Summer is a kind of hibernation for them; they don’t eat much at all, and are waiting for the ice to return to resume their seal hunting and mating. By the way, the whole time I was there, I saw only one seal on a rock sunning itself! In Churchill, the town I flew to before boarding the float plane, they have a massive structure call the polar bear jail. Occasionally, nuisance adolescent bears are caught and kept for the summer and given only water. At the end of the summer, they are hauled up in a sling and brought out on the ice with a loud warning.
On our way back to the lodge, guide Terry noticed another bear sleeping in the grass. We may have walked right past him! Once he became aware of us, we gave him a wide berth and continued our slow trek back to “home”. The guides are always at either end of the group and each has several weapons on them.
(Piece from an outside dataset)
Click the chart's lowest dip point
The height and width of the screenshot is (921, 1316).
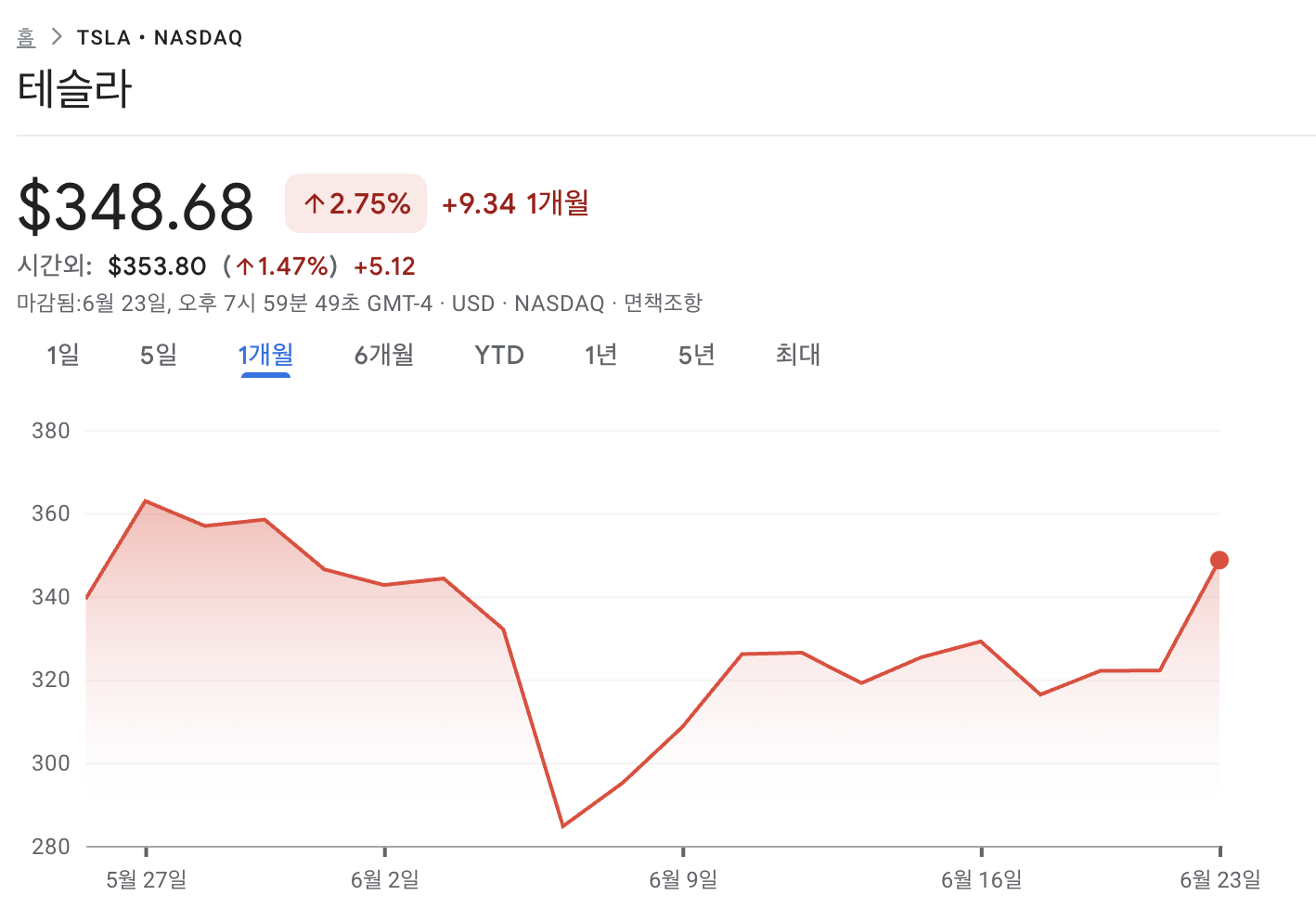click(x=563, y=826)

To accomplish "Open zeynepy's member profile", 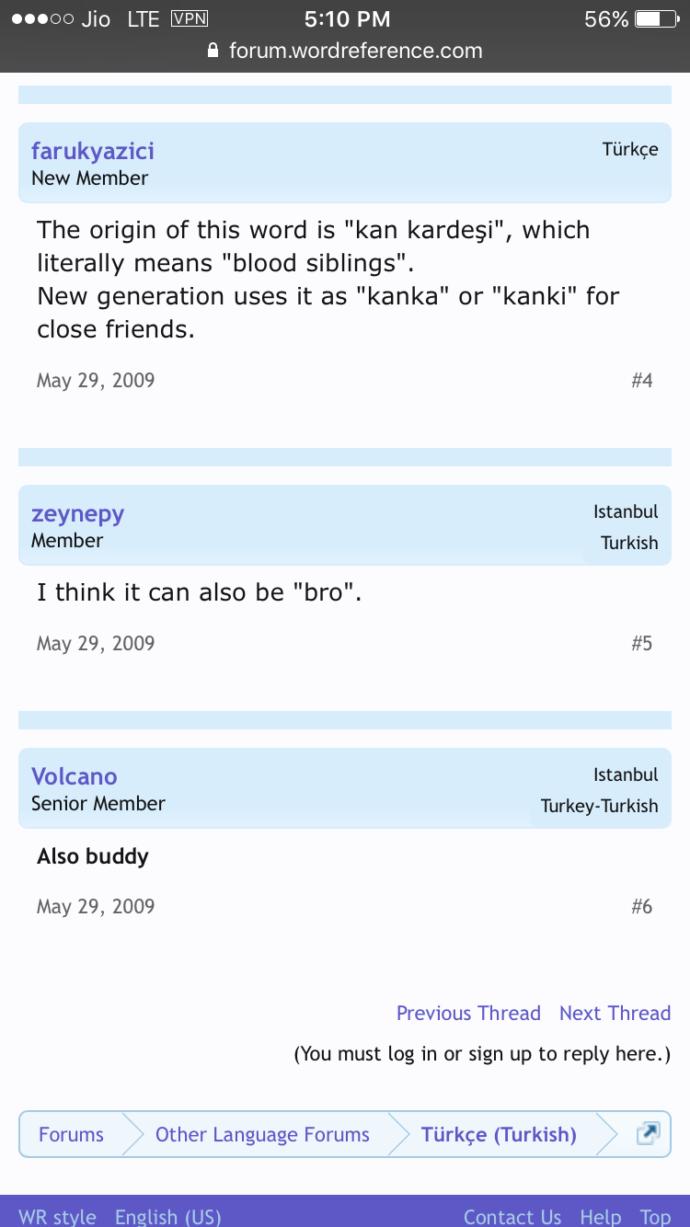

Throwing rocks or using a loud noisemaker is their first choice. Thank heavens they have never had to use the 12 gauge shot gun they also carry!
Polar bear attacks on humans are rare in Churchill and since 1984 it has been illegal to hunt them worldwide. However, Inuit people are given several hunting permits each year, and sadly, some are sold to wealthy jerks to trophy hunt. The Inuit people make a substantial amount from this, but it would hardly be a challenge to shoot one of the bears we got so close to. I hope world consciousness is changing towards treasuring our wild animals in their environment, and the barbaric thinking of our past is behind us. The bears have a hard enough time just surviving. PolarBearInternational.org, WWF.org.
The pictures I have included in the article are all taken with a Panasonic Lumix 10x zoom, not an expensive camera with a long lens. So you can see I was very close to them!